BIS aponta que dívida pública, boom da IA e fragilidades financeiras elevam riscos globais
As pressões globais decorrentes do aumento da dívida pública, das fragilidades financeiras e das dúvidas sobre a sustentabilidade do “boom” da inteligência artificial (IA) estão elevando os riscos para a economia, e ressaltando a necessidade de uma formulação de políticas econômicas disciplinada, segundo o Banco de Compensações Internacionais (BIS).
Em seu Relatório Econômico Anual, publicado neste domingo, a instituição que reúne bancos centrais alertou para uma combinação complexa de vulnerabilidades, incluindo a deterioração das contas públicas, os efeitos persistentes de choques de oferta e o risco de um novo período de inflação persistentemente elevada.
Embora a atividade econômica tenha se mantido resiliente nos últimos meses, os formuladores de políticas precisam agir de forma decisiva para preservar a estabilidade, afirmou o BIS.
“As ações de política devem reforçar umas às outras para evitar puxões em direções opostas na economia global. Em última análise, o sucesso depende de fundamentos fiscais e financeiros robustos”, disse o diretor-geral do BIS, Pablo Hernandez de Cos.

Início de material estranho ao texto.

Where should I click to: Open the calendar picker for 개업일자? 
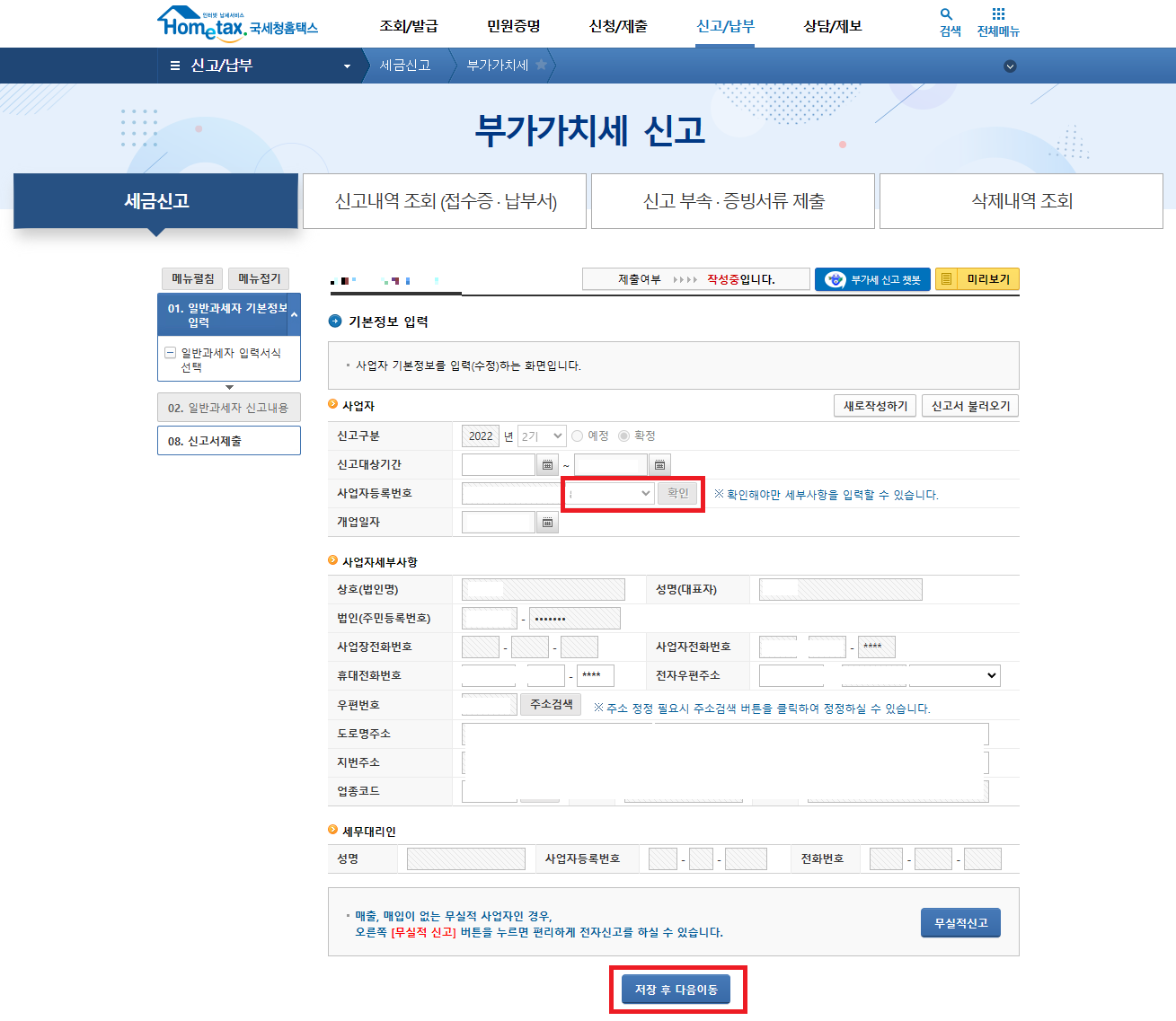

O relatório destacou quatro pontos críticos de pressão. A inflação voltou a subir, e o BIS alertou que interrupções mais frequentes na oferta poderiam fazer com que expectativas de inflação mais elevadas se consolidassem entre famílias e empresas. “A disposição para agir, caso os bancos centrais observem que as expectativas de inflação estão se desancorando, é a principal mensagem que queremos transmitir”, disse De Cos a repórteres.
Ele afirmou que o recente cessar-fogo entre os Estados Unidos e o Irã no Oriente Médio e a reabertura do Estreito de Ormuz eram “boas notícias”, indicando que cenários extremos seriam evitados, embora provavelmente levasse tempo para que o mercado de petróleo se “normalizasse.”
O BIS também apontou incertezas quanto à durabilidade do atual aumento nos investimentos ligados à inteligência artificial. Embora a IA tenha impulsionado a confiança e apoiado o crescimento por meio de expectativas de ganhos de produtividade, o banco alertou que ela está gerando receios sobre empregos e que gargalos de oferta e uma concorrência intensa poderiam levar a um excesso de investimento semelhante ao observado em ciclos anteriores de expansão e contração abrupta.
Para os bancos centrais, isso levanta questões fundamentais sobre como a economia provavelmente funcionará, embora de Cos tenha dito que, por enquanto, seria “imprudente” prescrever como eles deveriam reagir. Vulnerabilidades financeiras continuam sendo outra área de preocupação.
Avaliações elevadas de ativos e sinais de complacência dos investidores deixaram os principais mercados de títulos mais frágeis, ao passo que o financiamento do “boom” da IA também parece cada vez mais dependente de dívidas e de estruturas de financiamento complexas ao longo da cadeia de suprimentos.
Ao mesmo tempo, a dívida pública em níveis recordes e os mercados de títulos soberanos cada vez mais dominados por grandes fundos de hedge altamente alavancados criaram uma “nova relação entre dívida soberana e estabilidade financeira”, o que amplia os riscos para a economia.
“A nova relação entre estabilidade fiscal e financeira pode significar quedas mais frequentes e acentuadas nos valores dos títulos soberanos”, disse Frank Smets, chefe interino do departamento monetário e econômico do BIS, acrescentando que tais oscilações poderiam provocar um rápido aperto das condições financeiras.
De Cos afirmou que a mensagem do BIS era de “urgência” quanto à necessidade de reduzir os níveis de dívida nas principais economias, “pois o fato é que a dívida está alta hoje, e ela é financiada por meio de intermediários financeiros não bancários.”
O BIS instou os formuladores de políticas a priorizar a estabilidade de preços, garantir a sustentabilidade fiscal, coordenar e fortalecer a supervisão para além do setor bancário e promover reformas estruturais. “Os formuladores de políticas precisam agir agora. A demora apenas tornará os ajustes necessários mais custosos”, disse De Cos.